======== Data for processing ========
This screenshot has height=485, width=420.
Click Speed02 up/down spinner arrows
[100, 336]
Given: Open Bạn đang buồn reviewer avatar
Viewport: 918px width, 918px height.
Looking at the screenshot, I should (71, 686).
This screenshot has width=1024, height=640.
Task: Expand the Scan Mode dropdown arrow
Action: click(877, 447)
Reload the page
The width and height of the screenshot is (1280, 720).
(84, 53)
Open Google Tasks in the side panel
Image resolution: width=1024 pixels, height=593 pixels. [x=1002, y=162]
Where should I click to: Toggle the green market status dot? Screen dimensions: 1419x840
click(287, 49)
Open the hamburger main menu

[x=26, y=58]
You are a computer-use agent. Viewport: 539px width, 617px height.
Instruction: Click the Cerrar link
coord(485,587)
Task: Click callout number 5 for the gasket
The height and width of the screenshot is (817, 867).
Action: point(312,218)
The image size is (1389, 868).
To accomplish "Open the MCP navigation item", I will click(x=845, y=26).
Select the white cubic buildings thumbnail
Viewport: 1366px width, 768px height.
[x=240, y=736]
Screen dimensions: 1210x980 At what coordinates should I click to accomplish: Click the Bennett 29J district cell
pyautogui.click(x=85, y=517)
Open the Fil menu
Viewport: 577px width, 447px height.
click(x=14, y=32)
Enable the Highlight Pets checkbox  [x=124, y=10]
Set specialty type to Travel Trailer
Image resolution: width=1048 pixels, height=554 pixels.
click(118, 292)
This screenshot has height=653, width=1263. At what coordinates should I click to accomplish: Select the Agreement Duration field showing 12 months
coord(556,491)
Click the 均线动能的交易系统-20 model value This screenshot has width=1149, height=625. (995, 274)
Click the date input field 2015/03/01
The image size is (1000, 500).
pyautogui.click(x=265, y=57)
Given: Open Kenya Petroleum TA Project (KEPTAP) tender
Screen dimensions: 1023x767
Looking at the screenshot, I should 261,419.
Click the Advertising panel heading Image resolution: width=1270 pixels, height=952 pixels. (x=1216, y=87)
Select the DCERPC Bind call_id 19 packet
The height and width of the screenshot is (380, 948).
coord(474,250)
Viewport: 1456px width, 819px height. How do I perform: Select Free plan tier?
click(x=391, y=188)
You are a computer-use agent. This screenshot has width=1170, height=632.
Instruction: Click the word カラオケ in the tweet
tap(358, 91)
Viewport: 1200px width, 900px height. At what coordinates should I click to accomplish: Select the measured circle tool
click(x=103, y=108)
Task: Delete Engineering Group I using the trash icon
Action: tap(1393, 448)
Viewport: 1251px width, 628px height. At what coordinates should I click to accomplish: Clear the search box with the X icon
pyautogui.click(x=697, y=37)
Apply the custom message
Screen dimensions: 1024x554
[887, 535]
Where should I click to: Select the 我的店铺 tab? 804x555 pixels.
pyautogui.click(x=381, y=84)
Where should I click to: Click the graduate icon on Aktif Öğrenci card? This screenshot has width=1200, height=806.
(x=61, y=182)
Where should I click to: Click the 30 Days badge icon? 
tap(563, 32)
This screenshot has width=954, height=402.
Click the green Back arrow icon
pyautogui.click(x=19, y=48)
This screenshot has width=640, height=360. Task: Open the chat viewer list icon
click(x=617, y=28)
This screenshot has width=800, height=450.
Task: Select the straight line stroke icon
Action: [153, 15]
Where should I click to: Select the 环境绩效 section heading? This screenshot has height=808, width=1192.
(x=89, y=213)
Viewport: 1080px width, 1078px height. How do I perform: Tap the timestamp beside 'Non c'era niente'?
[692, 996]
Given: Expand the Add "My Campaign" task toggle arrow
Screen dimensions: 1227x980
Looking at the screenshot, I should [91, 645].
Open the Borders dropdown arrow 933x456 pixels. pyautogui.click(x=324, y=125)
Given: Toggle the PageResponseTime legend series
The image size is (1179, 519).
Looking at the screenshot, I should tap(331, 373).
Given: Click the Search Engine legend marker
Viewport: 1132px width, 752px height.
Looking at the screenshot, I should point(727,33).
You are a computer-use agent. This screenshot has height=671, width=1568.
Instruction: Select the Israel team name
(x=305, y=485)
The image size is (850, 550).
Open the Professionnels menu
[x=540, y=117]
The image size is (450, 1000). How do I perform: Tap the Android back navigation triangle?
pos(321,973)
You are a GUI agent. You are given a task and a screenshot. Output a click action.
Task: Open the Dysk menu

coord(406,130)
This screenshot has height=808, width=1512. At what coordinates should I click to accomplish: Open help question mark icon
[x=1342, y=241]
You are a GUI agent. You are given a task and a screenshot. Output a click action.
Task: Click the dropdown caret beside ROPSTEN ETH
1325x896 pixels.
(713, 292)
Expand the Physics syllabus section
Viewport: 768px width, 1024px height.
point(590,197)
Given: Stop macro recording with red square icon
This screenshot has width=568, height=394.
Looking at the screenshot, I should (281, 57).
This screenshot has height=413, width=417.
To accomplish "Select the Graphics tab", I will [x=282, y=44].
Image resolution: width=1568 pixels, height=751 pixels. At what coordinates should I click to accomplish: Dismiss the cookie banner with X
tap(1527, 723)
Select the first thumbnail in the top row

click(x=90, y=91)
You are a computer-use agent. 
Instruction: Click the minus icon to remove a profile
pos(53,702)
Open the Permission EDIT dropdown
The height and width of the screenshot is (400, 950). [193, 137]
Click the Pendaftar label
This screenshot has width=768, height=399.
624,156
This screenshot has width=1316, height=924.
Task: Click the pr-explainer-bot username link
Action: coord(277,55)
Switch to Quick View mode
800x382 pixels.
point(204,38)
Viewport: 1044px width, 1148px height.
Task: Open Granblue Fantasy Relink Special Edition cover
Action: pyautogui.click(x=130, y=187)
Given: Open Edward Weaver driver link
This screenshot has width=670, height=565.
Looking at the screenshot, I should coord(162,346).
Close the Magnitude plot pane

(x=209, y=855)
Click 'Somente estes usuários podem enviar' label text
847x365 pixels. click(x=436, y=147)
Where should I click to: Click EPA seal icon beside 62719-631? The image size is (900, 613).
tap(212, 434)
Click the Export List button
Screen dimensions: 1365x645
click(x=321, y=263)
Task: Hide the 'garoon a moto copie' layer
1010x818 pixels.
========
Would you transcribe the data above exactly as it stands?

Exercise solution:
This screenshot has height=485, width=420.
Click Speed02 up/down spinner arrows
[100, 336]
Given: Open Bạn đang buồn reviewer avatar
Viewport: 918px width, 918px height.
Looking at the screenshot, I should (71, 686).
This screenshot has width=1024, height=640.
Task: Expand the Scan Mode dropdown arrow
Action: click(877, 447)
Reload the page
The width and height of the screenshot is (1280, 720).
(84, 53)
Open Google Tasks in the side panel
Image resolution: width=1024 pixels, height=593 pixels. [x=1002, y=162]
Where should I click to: Toggle the green market status dot? Screen dimensions: 1419x840
click(287, 49)
Open the hamburger main menu

[x=26, y=58]
You are a computer-use agent. Viewport: 539px width, 617px height.
Instruction: Click the Cerrar link
coord(485,587)
Task: Click callout number 5 for the gasket
The height and width of the screenshot is (817, 867).
Action: point(312,218)
The image size is (1389, 868).
To accomplish "Open the MCP navigation item", I will click(x=845, y=26).
Select the white cubic buildings thumbnail
Viewport: 1366px width, 768px height.
[x=240, y=736]
Screen dimensions: 1210x980 At what coordinates should I click to accomplish: Click the Bennett 29J district cell
pyautogui.click(x=85, y=517)
Open the Fil menu
Viewport: 577px width, 447px height.
click(x=14, y=32)
Enable the Highlight Pets checkbox  [x=124, y=10]
Set specialty type to Travel Trailer
Image resolution: width=1048 pixels, height=554 pixels.
click(118, 292)
This screenshot has height=653, width=1263. At what coordinates should I click to accomplish: Select the Agreement Duration field showing 12 months
coord(556,491)
Click the 均线动能的交易系统-20 model value This screenshot has width=1149, height=625. (995, 274)
Click the date input field 2015/03/01
The image size is (1000, 500).
pyautogui.click(x=265, y=57)
Given: Open Kenya Petroleum TA Project (KEPTAP) tender
Screen dimensions: 1023x767
Looking at the screenshot, I should 261,419.
Click the Advertising panel heading Image resolution: width=1270 pixels, height=952 pixels. (x=1216, y=87)
Select the DCERPC Bind call_id 19 packet
The height and width of the screenshot is (380, 948).
coord(474,250)
Viewport: 1456px width, 819px height. How do I perform: Select Free plan tier?
click(x=391, y=188)
You are a computer-use agent. This screenshot has width=1170, height=632.
Instruction: Click the word カラオケ in the tweet
tap(358, 91)
Viewport: 1200px width, 900px height. At what coordinates should I click to accomplish: Select the measured circle tool
click(x=103, y=108)
Task: Delete Engineering Group I using the trash icon
Action: tap(1393, 448)
Viewport: 1251px width, 628px height. At what coordinates should I click to accomplish: Clear the search box with the X icon
pyautogui.click(x=697, y=37)
Apply the custom message
Screen dimensions: 1024x554
[887, 535]
Where should I click to: Select the 我的店铺 tab? 804x555 pixels.
pyautogui.click(x=381, y=84)
Where should I click to: Click the graduate icon on Aktif Öğrenci card? This screenshot has width=1200, height=806.
(x=61, y=182)
Where should I click to: Click the 30 Days badge icon? 
tap(563, 32)
This screenshot has width=954, height=402.
Click the green Back arrow icon
pyautogui.click(x=19, y=48)
This screenshot has width=640, height=360. Task: Open the chat viewer list icon
click(x=617, y=28)
This screenshot has width=800, height=450.
Task: Select the straight line stroke icon
Action: [153, 15]
Where should I click to: Select the 环境绩效 section heading? This screenshot has height=808, width=1192.
(x=89, y=213)
Viewport: 1080px width, 1078px height. How do I perform: Tap the timestamp beside 'Non c'era niente'?
[692, 996]
Given: Expand the Add "My Campaign" task toggle arrow
Screen dimensions: 1227x980
Looking at the screenshot, I should [91, 645].
Open the Borders dropdown arrow 933x456 pixels. pyautogui.click(x=324, y=125)
Given: Toggle the PageResponseTime legend series
The image size is (1179, 519).
Looking at the screenshot, I should tap(331, 373).
Given: Click the Search Engine legend marker
Viewport: 1132px width, 752px height.
Looking at the screenshot, I should point(727,33).
You are a computer-use agent. This screenshot has height=671, width=1568.
Instruction: Select the Israel team name
(x=305, y=485)
The image size is (850, 550).
Open the Professionnels menu
[x=540, y=117]
The image size is (450, 1000). How do I perform: Tap the Android back navigation triangle?
pos(321,973)
You are a GUI agent. You are given a task and a screenshot. Output a click action.
Task: Open the Dysk menu

coord(406,130)
This screenshot has height=808, width=1512. At what coordinates should I click to accomplish: Open help question mark icon
[x=1342, y=241]
You are a GUI agent. You are given a task and a screenshot. Output a click action.
Task: Click the dropdown caret beside ROPSTEN ETH
1325x896 pixels.
(713, 292)
Expand the Physics syllabus section
Viewport: 768px width, 1024px height.
point(590,197)
Given: Stop macro recording with red square icon
This screenshot has width=568, height=394.
Looking at the screenshot, I should (281, 57).
This screenshot has height=413, width=417.
To accomplish "Select the Graphics tab", I will [x=282, y=44].
Image resolution: width=1568 pixels, height=751 pixels. At what coordinates should I click to accomplish: Dismiss the cookie banner with X
tap(1527, 723)
Select the first thumbnail in the top row

click(x=90, y=91)
You are a computer-use agent. 
Instruction: Click the minus icon to remove a profile
pos(53,702)
Open the Permission EDIT dropdown
The height and width of the screenshot is (400, 950). [193, 137]
Click the Pendaftar label
This screenshot has width=768, height=399.
624,156
This screenshot has width=1316, height=924.
Task: Click the pr-explainer-bot username link
Action: coord(277,55)
Switch to Quick View mode
800x382 pixels.
point(204,38)
Viewport: 1044px width, 1148px height.
Task: Open Granblue Fantasy Relink Special Edition cover
Action: pyautogui.click(x=130, y=187)
Given: Open Edward Weaver driver link
This screenshot has width=670, height=565.
Looking at the screenshot, I should coord(162,346).
Close the Magnitude plot pane

(x=209, y=855)
Click 'Somente estes usuários podem enviar' label text
847x365 pixels. click(x=436, y=147)
Where should I click to: Click EPA seal icon beside 62719-631? The image size is (900, 613).
tap(212, 434)
Click the Export List button
Screen dimensions: 1365x645
click(x=321, y=263)
Task: Hide the 'garoon a moto copie' layer
1010x818 pixels.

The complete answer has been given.